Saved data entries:

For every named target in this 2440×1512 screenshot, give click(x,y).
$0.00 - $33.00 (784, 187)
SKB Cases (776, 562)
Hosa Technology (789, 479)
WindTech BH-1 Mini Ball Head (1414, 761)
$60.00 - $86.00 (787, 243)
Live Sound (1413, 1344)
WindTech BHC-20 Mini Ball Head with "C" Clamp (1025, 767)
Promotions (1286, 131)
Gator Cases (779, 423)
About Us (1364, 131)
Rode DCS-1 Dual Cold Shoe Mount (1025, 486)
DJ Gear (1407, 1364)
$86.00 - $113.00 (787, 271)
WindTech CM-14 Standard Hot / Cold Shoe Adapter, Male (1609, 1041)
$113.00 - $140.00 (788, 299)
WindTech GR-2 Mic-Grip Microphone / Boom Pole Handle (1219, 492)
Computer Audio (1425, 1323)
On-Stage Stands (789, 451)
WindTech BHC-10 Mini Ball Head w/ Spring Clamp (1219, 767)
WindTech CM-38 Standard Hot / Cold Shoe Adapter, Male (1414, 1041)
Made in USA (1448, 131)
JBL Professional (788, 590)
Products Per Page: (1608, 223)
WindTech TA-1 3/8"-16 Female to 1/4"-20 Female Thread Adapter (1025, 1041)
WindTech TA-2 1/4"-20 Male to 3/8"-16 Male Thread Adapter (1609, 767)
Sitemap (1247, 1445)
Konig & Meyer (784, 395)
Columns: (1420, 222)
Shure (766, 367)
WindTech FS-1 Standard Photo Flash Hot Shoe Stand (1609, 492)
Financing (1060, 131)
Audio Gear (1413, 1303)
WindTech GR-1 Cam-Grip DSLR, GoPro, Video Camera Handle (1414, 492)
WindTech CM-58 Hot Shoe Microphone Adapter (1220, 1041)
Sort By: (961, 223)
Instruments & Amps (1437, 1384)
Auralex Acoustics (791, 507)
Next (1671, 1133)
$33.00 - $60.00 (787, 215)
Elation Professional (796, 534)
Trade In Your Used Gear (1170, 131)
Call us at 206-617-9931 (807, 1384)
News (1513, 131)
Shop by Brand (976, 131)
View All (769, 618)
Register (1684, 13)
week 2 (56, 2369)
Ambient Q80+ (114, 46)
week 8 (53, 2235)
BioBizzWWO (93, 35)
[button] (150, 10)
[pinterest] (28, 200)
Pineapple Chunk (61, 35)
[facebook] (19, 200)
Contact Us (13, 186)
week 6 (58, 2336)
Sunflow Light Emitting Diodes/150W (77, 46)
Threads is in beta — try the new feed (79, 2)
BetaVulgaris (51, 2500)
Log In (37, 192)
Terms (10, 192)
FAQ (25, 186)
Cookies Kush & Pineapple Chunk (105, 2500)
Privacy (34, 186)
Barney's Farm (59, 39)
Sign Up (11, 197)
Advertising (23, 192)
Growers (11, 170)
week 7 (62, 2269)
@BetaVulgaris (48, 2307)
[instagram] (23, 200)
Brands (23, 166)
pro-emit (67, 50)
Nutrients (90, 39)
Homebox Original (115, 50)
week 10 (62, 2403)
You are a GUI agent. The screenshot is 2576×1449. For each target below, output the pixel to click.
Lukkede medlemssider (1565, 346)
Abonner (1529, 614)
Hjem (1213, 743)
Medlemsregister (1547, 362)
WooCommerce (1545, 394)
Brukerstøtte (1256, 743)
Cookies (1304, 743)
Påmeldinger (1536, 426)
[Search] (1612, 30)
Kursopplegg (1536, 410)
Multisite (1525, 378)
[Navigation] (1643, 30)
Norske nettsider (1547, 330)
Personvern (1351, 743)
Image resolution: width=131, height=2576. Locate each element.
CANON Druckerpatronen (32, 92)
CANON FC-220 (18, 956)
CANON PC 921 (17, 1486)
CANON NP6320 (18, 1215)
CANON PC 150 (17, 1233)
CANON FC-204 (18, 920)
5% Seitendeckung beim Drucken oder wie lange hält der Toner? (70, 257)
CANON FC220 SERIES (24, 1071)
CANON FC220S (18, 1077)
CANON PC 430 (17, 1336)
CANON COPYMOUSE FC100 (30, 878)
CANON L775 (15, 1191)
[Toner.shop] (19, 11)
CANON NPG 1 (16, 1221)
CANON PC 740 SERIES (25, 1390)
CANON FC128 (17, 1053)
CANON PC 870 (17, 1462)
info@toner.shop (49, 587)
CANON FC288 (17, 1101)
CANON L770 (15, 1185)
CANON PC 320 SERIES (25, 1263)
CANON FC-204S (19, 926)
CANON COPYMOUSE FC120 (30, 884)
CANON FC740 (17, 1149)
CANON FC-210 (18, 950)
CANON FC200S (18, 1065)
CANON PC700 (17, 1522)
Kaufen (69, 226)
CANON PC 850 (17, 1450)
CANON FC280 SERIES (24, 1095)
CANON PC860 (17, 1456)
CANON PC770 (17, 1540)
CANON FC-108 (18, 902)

## Task item:
Line by line, reproduce the records above exactly.

## Finished exercise:
For every named target in this 2440×1512 screenshot, give click(x,y).
$0.00 - $33.00 (784, 187)
SKB Cases (776, 562)
Hosa Technology (789, 479)
WindTech BH-1 Mini Ball Head (1414, 761)
$60.00 - $86.00 (787, 243)
Live Sound (1413, 1344)
WindTech BHC-20 Mini Ball Head with "C" Clamp (1025, 767)
Promotions (1286, 131)
Gator Cases (779, 423)
About Us (1364, 131)
Rode DCS-1 Dual Cold Shoe Mount (1025, 486)
DJ Gear (1407, 1364)
$86.00 - $113.00 (787, 271)
WindTech CM-14 Standard Hot / Cold Shoe Adapter, Male (1609, 1041)
$113.00 - $140.00 (788, 299)
WindTech GR-2 Mic-Grip Microphone / Boom Pole Handle (1219, 492)
Computer Audio (1425, 1323)
On-Stage Stands (789, 451)
WindTech BHC-10 Mini Ball Head w/ Spring Clamp (1219, 767)
WindTech CM-38 Standard Hot / Cold Shoe Adapter, Male (1414, 1041)
Made in USA (1448, 131)
JBL Professional (788, 590)
Products Per Page: (1608, 223)
WindTech TA-1 3/8"-16 Female to 1/4"-20 Female Thread Adapter (1025, 1041)
WindTech TA-2 1/4"-20 Male to 3/8"-16 Male Thread Adapter (1609, 767)
Sitemap (1247, 1445)
Konig & Meyer (784, 395)
Columns: (1420, 222)
Shure (766, 367)
WindTech FS-1 Standard Photo Flash Hot Shoe Stand (1609, 492)
Financing (1060, 131)
Audio Gear (1413, 1303)
WindTech GR-1 Cam-Grip DSLR, GoPro, Video Camera Handle (1414, 492)
WindTech CM-58 Hot Shoe Microphone Adapter (1220, 1041)
Sort By: (961, 223)
Instruments & Amps (1437, 1384)
Auralex Acoustics (791, 507)
Next (1671, 1133)
$33.00 - $60.00 (787, 215)
Elation Professional (796, 534)
Trade In Your Used Gear (1170, 131)
Call us at 206-617-9931 (807, 1384)
News (1513, 131)
Shop by Brand (976, 131)
View All (769, 618)
Register (1684, 13)
week 2 (56, 2369)
Ambient Q80+ (114, 46)
week 8 (53, 2235)
BioBizzWWO (93, 35)
[button] (150, 10)
[pinterest] (28, 200)
Pineapple Chunk (61, 35)
[facebook] (19, 200)
Contact Us (13, 186)
week 6 (58, 2336)
Sunflow Light Emitting Diodes/150W (77, 46)
Threads is in beta — try the new feed (79, 2)
BetaVulgaris (51, 2500)
Log In (37, 192)
Terms (10, 192)
FAQ (25, 186)
Cookies Kush & Pineapple Chunk (105, 2500)
Privacy (34, 186)
Barney's Farm (59, 39)
Sign Up (11, 197)
Advertising (23, 192)
Growers (11, 170)
week 7 (62, 2269)
@BetaVulgaris (48, 2307)
[instagram] (23, 200)
Brands (23, 166)
pro-emit (67, 50)
Nutrients (90, 39)
Homebox Original (115, 50)
week 10 (62, 2403)
You are a GUI agent. The screenshot is 2576×1449. For each target below, output the pixel to click.
Lukkede medlemssider (1565, 346)
Abonner (1529, 614)
Hjem (1213, 743)
Medlemsregister (1547, 362)
WooCommerce (1545, 394)
Brukerstøtte (1256, 743)
Cookies (1304, 743)
Påmeldinger (1536, 426)
[Search] (1612, 30)
Kursopplegg (1536, 410)
Multisite (1525, 378)
[Navigation] (1643, 30)
Norske nettsider (1547, 330)
Personvern (1351, 743)
Image resolution: width=131, height=2576. Locate each element.
CANON Druckerpatronen (32, 92)
CANON FC-220 (18, 956)
CANON PC 921 (17, 1486)
CANON NP6320 (18, 1215)
CANON PC 150 (17, 1233)
CANON FC-204 (18, 920)
5% Seitendeckung beim Drucken oder wie lange hält der Toner? (70, 257)
CANON FC220 SERIES (24, 1071)
CANON FC220S (18, 1077)
CANON PC 430 (17, 1336)
CANON COPYMOUSE FC100 (30, 878)
CANON L775 (15, 1191)
[Toner.shop] (19, 11)
CANON NPG 1 (16, 1221)
CANON PC 740 SERIES (25, 1390)
CANON FC128 (17, 1053)
CANON PC 870 (17, 1462)
info@toner.shop (49, 587)
CANON FC288 (17, 1101)
CANON L770 (15, 1185)
CANON PC 320 SERIES (25, 1263)
CANON FC-204S (19, 926)
CANON COPYMOUSE FC120 (30, 884)
CANON FC740 (17, 1149)
CANON FC-210 (18, 950)
CANON FC200S (18, 1065)
CANON PC700 (17, 1522)
Kaufen (69, 226)
CANON PC 850 (17, 1450)
CANON FC280 SERIES (24, 1095)
CANON PC860 (17, 1456)
CANON PC770 (17, 1540)
CANON FC-108 (18, 902)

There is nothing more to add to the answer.